Vollmerhausen wasn’t really sure. “Probably,” he admitted.
“Yes, they are very clever. A clever race. That was their problem.”
It was not long after this unsettling conversation that another curious thing began to happen. Or rather: not to happen. Vollmerhausen began to realize with a distinct sensation of reluctance that he was done. Not merely done with this last modification, but done completely. Done with Vampir.
There was simply nothing to do until the team came for the gun.
In this involuntary holiday, Vollmerhausen took to strolling the compound or the nearby woods, while his staff fiddled away their time improving their quarters — technical people love to tinker, and they’d worked out a more efficient hot water system, bettered the ventilation in the canteen, turned their barrack into a two-star facility (a joke was making the rounds: after the war they’d open a spa here called Bad Anlage).

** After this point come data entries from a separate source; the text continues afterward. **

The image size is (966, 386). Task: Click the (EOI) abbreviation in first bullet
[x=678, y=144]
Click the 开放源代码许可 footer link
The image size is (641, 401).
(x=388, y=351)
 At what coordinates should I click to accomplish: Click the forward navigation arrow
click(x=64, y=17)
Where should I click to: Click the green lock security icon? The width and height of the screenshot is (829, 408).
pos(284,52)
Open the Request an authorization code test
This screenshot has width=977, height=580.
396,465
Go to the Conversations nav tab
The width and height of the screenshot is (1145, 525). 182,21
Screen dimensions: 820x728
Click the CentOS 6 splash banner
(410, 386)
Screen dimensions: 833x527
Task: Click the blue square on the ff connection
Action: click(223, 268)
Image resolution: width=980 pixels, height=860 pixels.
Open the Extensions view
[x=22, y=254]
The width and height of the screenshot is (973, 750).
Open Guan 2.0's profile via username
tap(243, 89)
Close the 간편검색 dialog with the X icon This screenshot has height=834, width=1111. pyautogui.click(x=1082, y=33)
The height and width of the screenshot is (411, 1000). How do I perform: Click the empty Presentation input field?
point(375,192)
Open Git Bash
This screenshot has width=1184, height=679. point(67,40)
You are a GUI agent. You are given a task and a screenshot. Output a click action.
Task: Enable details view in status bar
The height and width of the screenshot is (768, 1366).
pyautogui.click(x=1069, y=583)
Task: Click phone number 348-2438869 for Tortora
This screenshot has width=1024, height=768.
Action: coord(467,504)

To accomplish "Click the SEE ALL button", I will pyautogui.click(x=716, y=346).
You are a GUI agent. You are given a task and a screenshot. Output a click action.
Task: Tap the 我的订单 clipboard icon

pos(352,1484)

Now that the pressure was off, their morale rose remarkably; the prospect of leaving filled them with joy, and Vollmerhausen himself planned to check with Repp as soon as possible about the evacuation. Once, in his strollings, he even passed his old antagonist Schaeffer, resplendent in the new camouflage tunic all the soldiers had brought back from a tank-warfare course they’d gone to for two days, but the SS captain hardly noticed him.
Meanwhile, rumors fluttered nervously through the air, some clearly ridiculous, some just logical enough to be true: the Führer was dead, Berlin Red except for three blocks in the city center; the Americans and English would sign a separate peace with the Reich and together they would fight the Russians; Vienna had fallen, Munich was about to; fresh troops were collecting in the Alps for a final stand; the Reich would invade Switzerland and make a last stand there; a vast underground had been set up to wage war after surrender; all the Jews had been freed from the KZ’s, or all had been killed. Vollmerhausen had heard them all before, but now new ones reached him: of Repp. Repp would kill the Pope, for not granting the Führer sanctuary in the Vatican. Absurd! Repp was after a special group that Himmler had singled out as having betrayed the SS. Repp would kill the English king in special retribution; or the Russian man of steel. Even more insane! Where could Repp get from here? Nowhere, except south, to the border. No, Vollmerhausen had no ideas. He’d given up wondering. He’d always known that curiosity is dangerous around the SS, and doubly dangerous around Repp. Repp was going to a mountain, that’s all he knew.
It occurred then to Vollmerhausen, with a sudden jolt of discomfort:
Berchtesgaden was on a mountain. And not far. Yet the Führer was supposedly in Berlin. The reports all said he was in Berlin.
The engineer suddenly felt chilly. He vowed not to think on the topic again.
Vollmerhausen was out of the compound — a beautiful spring day, unseasonably warm, the forest swarming green, buzzing with life, the sky clear as diamond and just as rare, spruce and linden in the air — when the weapon team arrived. He did not see them, but upon his return noticed immediately the battered civilian Opel, pre-war, parked in front of Repp’s. Later he saw the men himself, from far off, civilians, but of a type: the overcoats, the frumpy hats, the calm, unimpressed faces concealing, but just barely, the tendency toward violence. He’d seen Gestapo before, or perhaps they were Ausland SD or any of a dozen other kinds of secret policemen; whatever, they had an ugly sort of weariness that frightened him.
In the morning they were gone, and that meant the rifle too, Vollmerhausen felt. Twice before breakfast staff members had approached.
“Herr Ingenieur-Doktor? Does it mean we’ll be able to go?”
“I don’t know,” he’d answered. “I just don’t know.” Not needing to add, Only Repp knows.